In SeaBright Insurance Co. v. US Airways, Inc., the California Supreme Court held that an employee of an independent contractor who was injured in the workplace could not sue the party that hired the contractor company to do the work, even when this party failed to comply with workplace safety requirements.
US Airways uses a conveyor to move luggage at San Francisco International Airport. The airport is the actual owner of the conveyor, but US Airways uses it under a permit and has responsibility for its maintenance. US Airways hired independent contractor Lloyd W. Aubry Co. to maintain and repair the conveyor; the airline neither directed nor had its employees participate in Aubry‘s work. The conveyor lacked certain safety guards required by applicable regulations. Anthony Verdon Lujan was inspecting the conveyor as an employee of Aubry, and his arm got caught in its moving parts. Plaintiff SeaBright Insurance Company, Aubry‘s workers‘ compensation insurer, paid Lujan benefits based on the injury and then sued US Airways, claiming the airline caused his injury and seeking to recover what it paid in benefits. Lujan intervened as a plaintiff in the action, alleging causes of action for negligence and premises liability.
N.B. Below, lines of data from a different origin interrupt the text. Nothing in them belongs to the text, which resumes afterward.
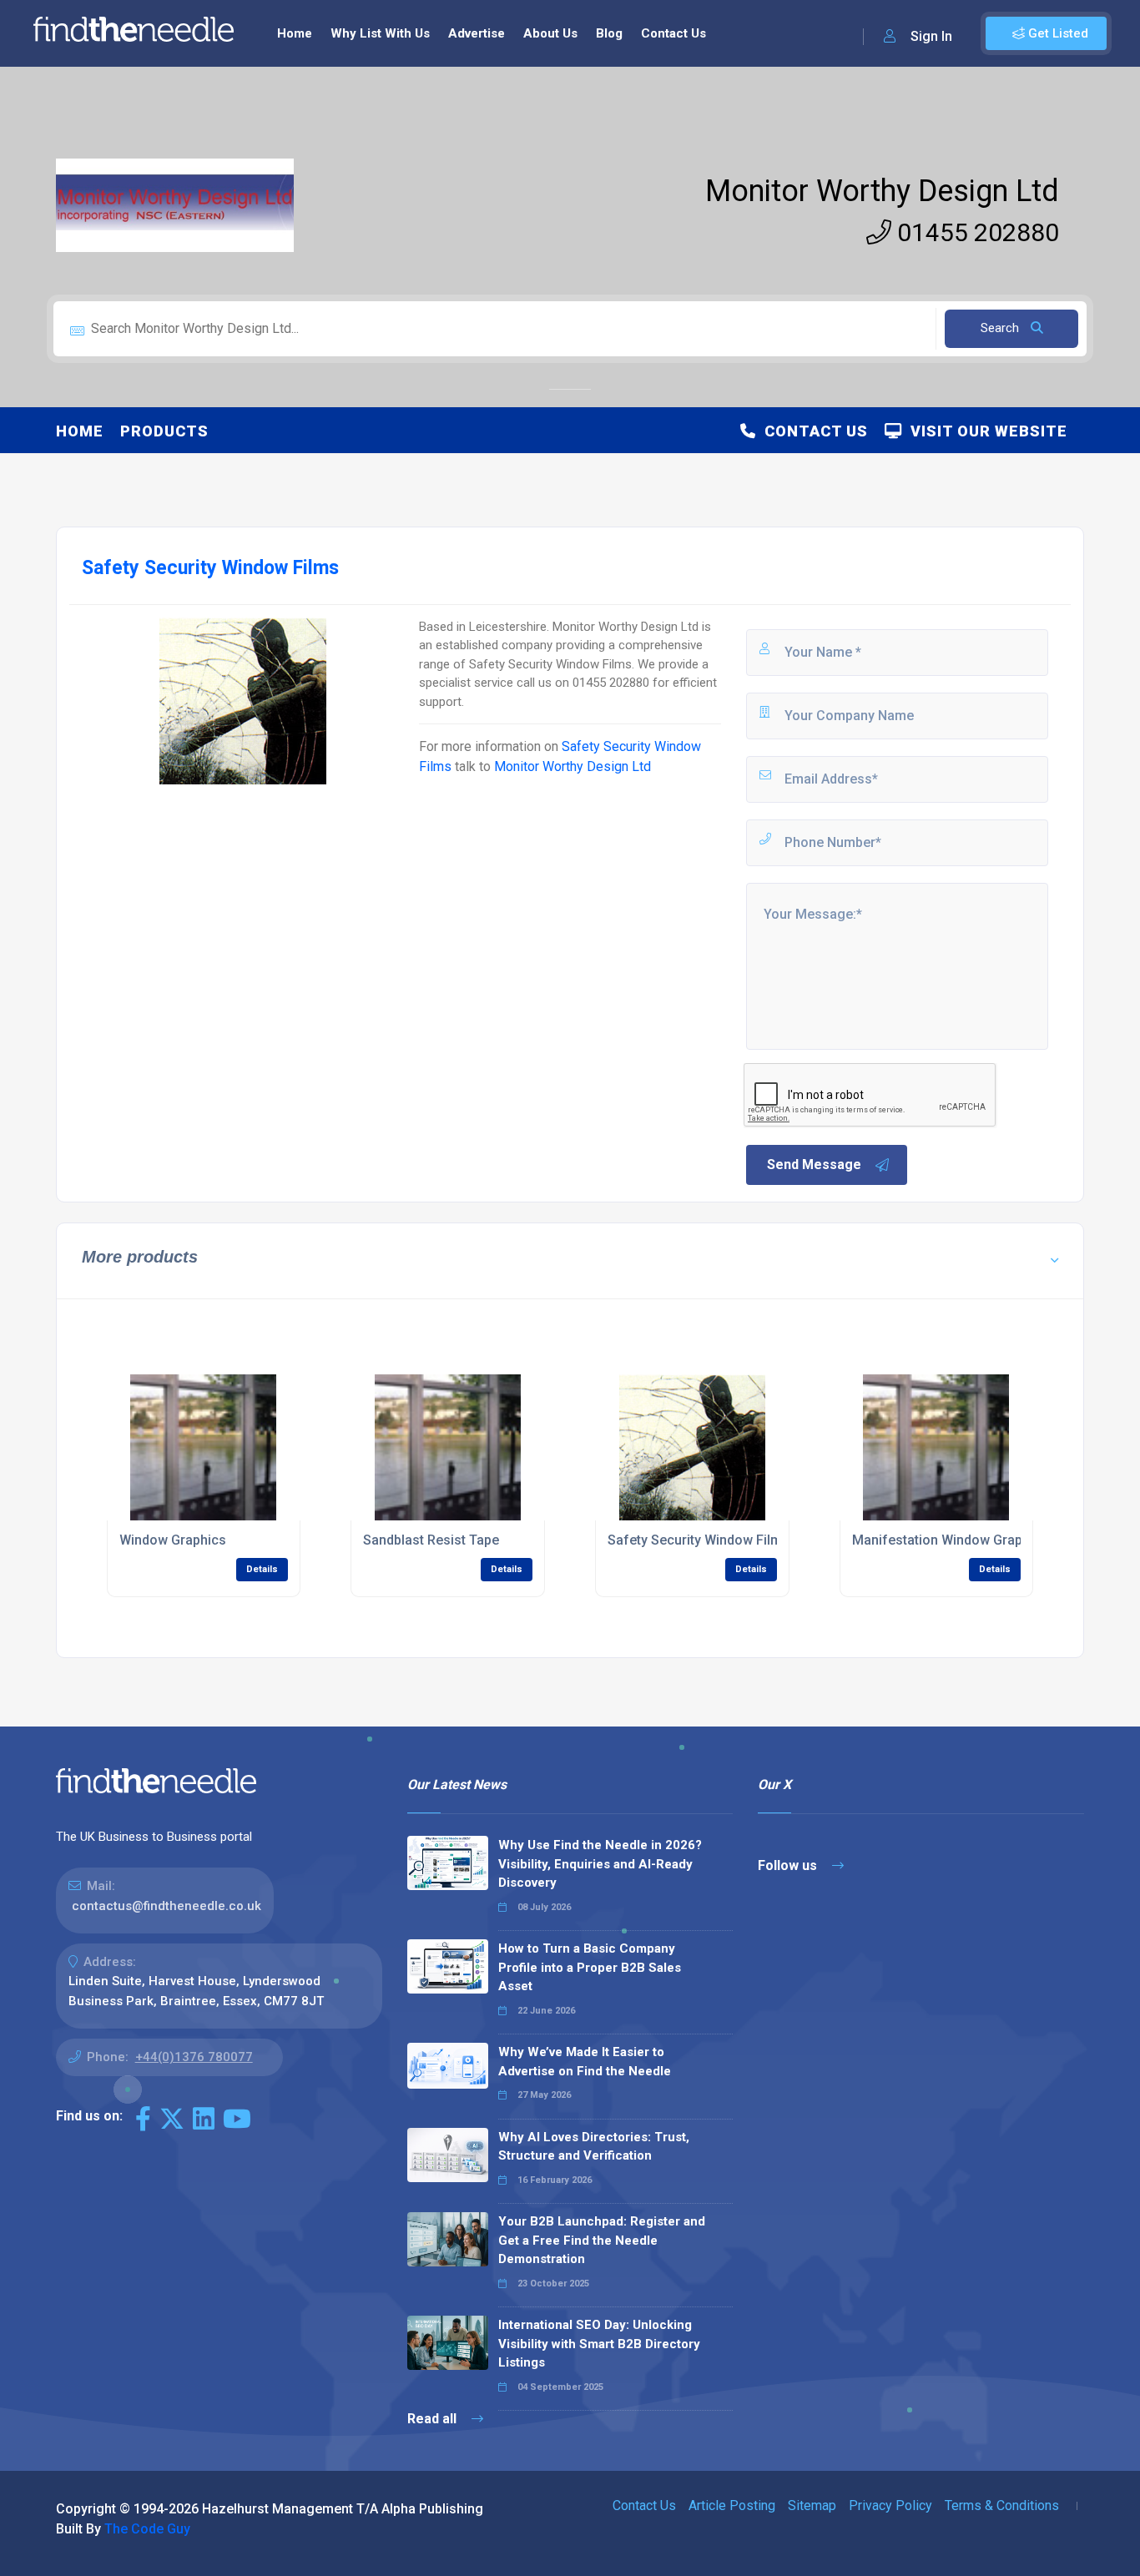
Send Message (814, 1164)
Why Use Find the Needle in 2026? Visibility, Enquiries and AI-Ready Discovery (600, 1863)
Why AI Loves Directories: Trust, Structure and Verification (593, 2147)
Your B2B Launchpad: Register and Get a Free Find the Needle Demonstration (601, 2240)
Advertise (476, 33)
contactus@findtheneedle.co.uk (166, 1905)
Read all (433, 2419)
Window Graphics (172, 1540)
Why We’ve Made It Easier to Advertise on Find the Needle (584, 2061)
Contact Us (673, 33)
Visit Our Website (984, 431)
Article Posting (732, 2505)
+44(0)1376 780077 (194, 2056)
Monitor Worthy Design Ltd (882, 191)
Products (164, 431)
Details (262, 1569)
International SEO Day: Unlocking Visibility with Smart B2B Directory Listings (599, 2343)
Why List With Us (380, 33)
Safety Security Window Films (698, 1540)
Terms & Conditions (1002, 2505)
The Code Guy (147, 2529)
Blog (609, 33)
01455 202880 (975, 232)
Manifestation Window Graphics (950, 1540)
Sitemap (812, 2505)
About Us (550, 33)
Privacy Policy (890, 2505)
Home (294, 33)
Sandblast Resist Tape (431, 1540)
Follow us (789, 1865)
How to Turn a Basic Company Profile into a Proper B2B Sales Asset (589, 1967)
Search (1001, 327)
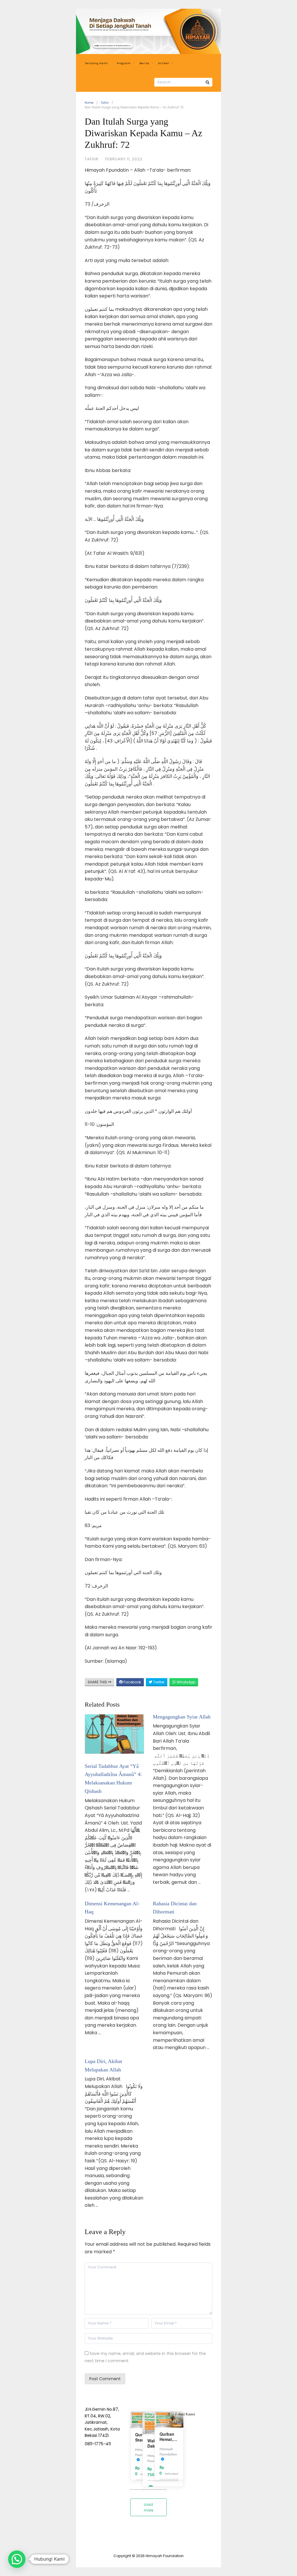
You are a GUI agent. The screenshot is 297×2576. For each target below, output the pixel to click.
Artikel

US Airways sought summary judgment based on Privette v. Superior Court, 5 Cal.4th 689 (1993) and Hooker v. Department of Transportation, 27 Cal.4th 198 (2002), two previous California Supreme Court decisions. Privette stands for the proposition that generally when employees of independent contractors are injured in the workplace, they cannot sue the party that hired the contractor to do the work. In Hooker, the Supreme Court held that the hirer of an independent contractor can be liable for a workplace injury of the contractor‘s employee if the hirer retained control over the contractor‘s work and exercised that control in a way hat affirmatively contributed to the employee‘s workplace injury.
Here, the trial court held that US Airways did not affirmatively contribute to the injury and thus summary judgment was proper. The Court of Appeal reversed, holding that under Cal-OSHA US Airways had a non-delegableduty to ensure that the conveyor had safety guards, and that the question whether the airline‘s failure to perform this duty affirmatively contributed to plaintiff’s injury remained a triable issue of fact, precluding summary judgment. The Supreme Court reversed the appellate court and held that an independent contractor‘s hirer implicitly delegates to that contractor its tort law duty, if any, to provide the employees of that contractor a safe workplace. It then held the duty was permitted to be delegated under the law. As such, US Airways could not be held liable.